[
https://issues.apache.org/jira/browse/MAPREDUCE-4842?page=com.atlassian.jira.plugin.system.issuetabpanels:comment-tabpanel&focusedCommentId=13511039#comment-13511039
]
Mariappan Asokan commented on MAPREDUCE-4842:
---------------------------------------------
Hi Jason, Arun, and Alejandro,
I came up with a simpler solution to solve this nasty problem. Instead of a
single list {{inputs}} in {{MergeThread,}} we can keep a FIFO list of these
lists. This will make sure that more than one merge can be pending. The
{{run()}} method in {{MergeThread}} will keep pulling out the map output lists
from the FIFO list to merge them(this is a typical producer-consumer scenario.)
I will outline the changes below:
In {{MergeThread}},
* A {{LinkedList<List<T>>}} type member({{pendingToBeMerged}}) is added and the
member {{inputs}} is removed.
* The {{isInProgress()}} method is removed.

INFORMATION GIVEN
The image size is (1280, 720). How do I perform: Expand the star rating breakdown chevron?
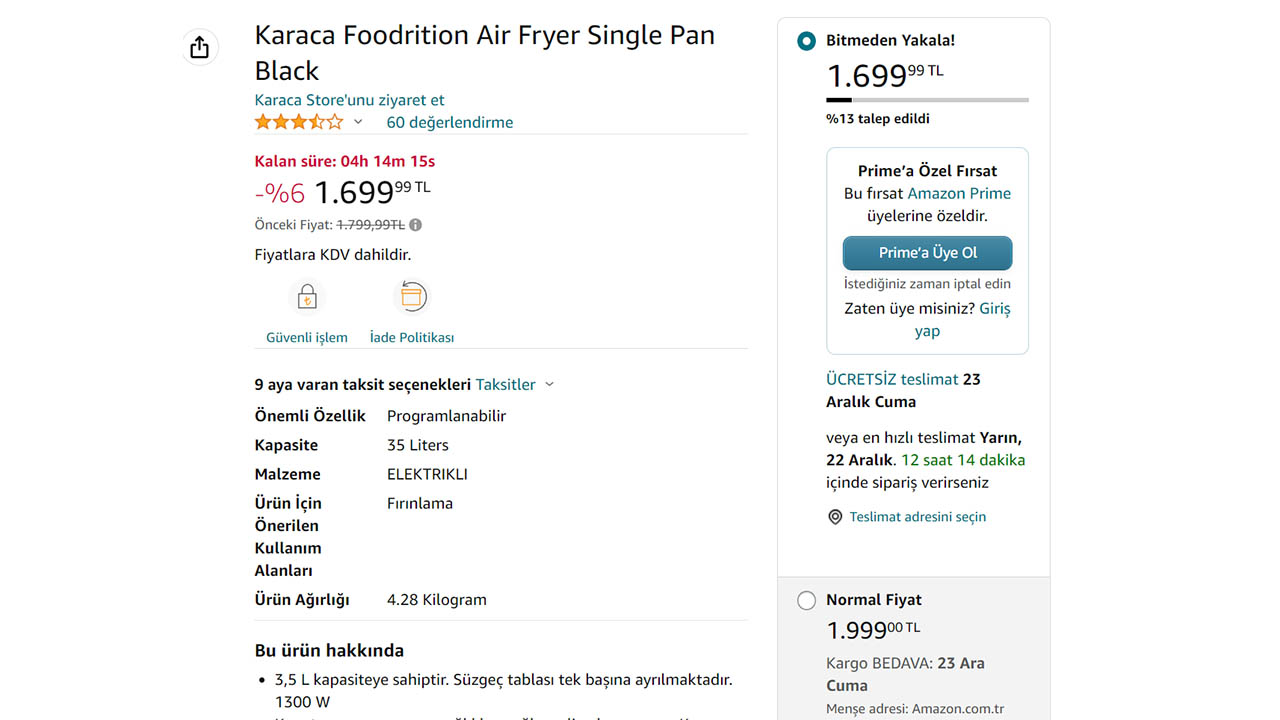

...

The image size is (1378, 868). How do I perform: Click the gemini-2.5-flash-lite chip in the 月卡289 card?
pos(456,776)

STATED GOAL
Reproduce, word for word, the stretch of the MAPREDUCE-4842 comment from "I will outline" through "method is removed.".

THE RESULT
I will outline the changes below:
In {{MergeThread}},
* A {{LinkedList<List<T>>}} type member({{pendingToBeMerged}}) is added and the
member {{inputs}} is removed.
* The {{isInProgress()}} method is removed.